For someone who grows 20-something varieties of heirloom tomatoes every year, I grow a pretty monotonous pumpkin patch. In fact, I've gotten so I only plant one kind of pumpkin on our homestead these days.
Winter Luxury pie pumpkin is my absolute, hands-down favorite, so I don't waste garden space planting any other variety. It's sweet, dry, fine-textured, perfect for baking with - and it's PRETTY. That white netting over the deep orange just makes me happy!
It does, however, have one minor downside. I discovered the hard way last year that it is not a very good keeper. Unlike the blue hubbard squash, which were still firm and perfect as I was feeding them to the pigs in May, these get squizzly and start to rot very early. Even at cool basement temperatures, they really need to get used or preserved by Thanksgiving. So - it's marathon pumpkin cooking time around here!
My favorite way to preserve pumpkin, is pureed, and frozen. I love having it all ready to work with, in easy one-cup portions. So, while I do can and dehydrate some, this is how I use the bulk of our pumpkins. If you've never roasted pumpkin for puree - it's SO easy. Here's the method I use.

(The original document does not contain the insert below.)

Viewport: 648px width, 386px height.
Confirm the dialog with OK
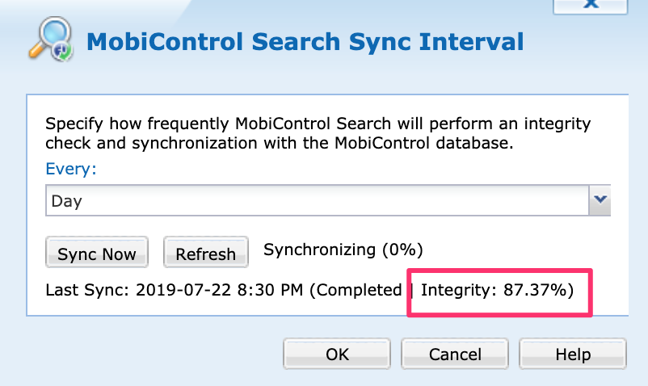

First, you chop those beautiful pumpkins in half. While just about every tutorial you'll ever read for roasting pumpkin will instruct you to cut through the pumpkin from top to bottom, I've found that I can fit more pumpkins in my oven if I cut along the equator - through the middle. I figure, if I'm going to roast pumpkin, go big or go home, right?
Another thing I do a little differently - I bake pumpkins on parchment paper. "But won't they make a mess of my oven?", you ask. If you're working with good, fine-fleshed, pie pumpkins (as opposed to some of the extra-large decorative varieties), then nope. They really don't drip, certainly not enough to make a mess on the bottom of the oven.
If you're just doing one or two, by all means, place those puppies cut-side-down on baking sheets. But if you're trying to cram your oven full like I do, parchment paper works very well. I don't use aluminum foil, because it's important to me to avoid cooking food in contact with aluminum.
Bake at 350, for about an hour. You'll know they're done when the skin darkens and looks "puckery". You can also poke them with a finger - they should be very squishy feeling, right through the skin. I like to turn off the oven, and let them sit right where they are, until they're cool enough to handle. Then remove them from the oven, and use a spoon to scoop out the flesh.
I use my Kitchen Aid for pureeing the cooked flesh to a beautifully smooth consistency. A food processor works great as well. The only reason I generally opt for the Kitchen Aid is that it holds more. Whichever appliance you use, it doesn't take long to puree it into a lovely, smooth texture.
Once I've pureed it, I use a measuring cup to make one-cup mounds of puree, on a parchment lined baking sheet. Put the whole thing in the freezer, and freeze for a few hours, or overnight. I then put the frozen portions into freezer bags, and use my vacuum sealer to seal them up.
I bother with this extra step of freezing in portions before bagging, because it make it so easy to pull out the number of portions I need, and let them thaw (out of the bag) in the mixing bowl I plan to use. This way, I don't end up trying to scrape every last messy bit of puree out of a mushy freezer bag. I find it SO much tidier.
Anyway, that's all there is to it! Super easy, and super handy for using in all that holiday baking we're about to do! Happy baking, my friends!!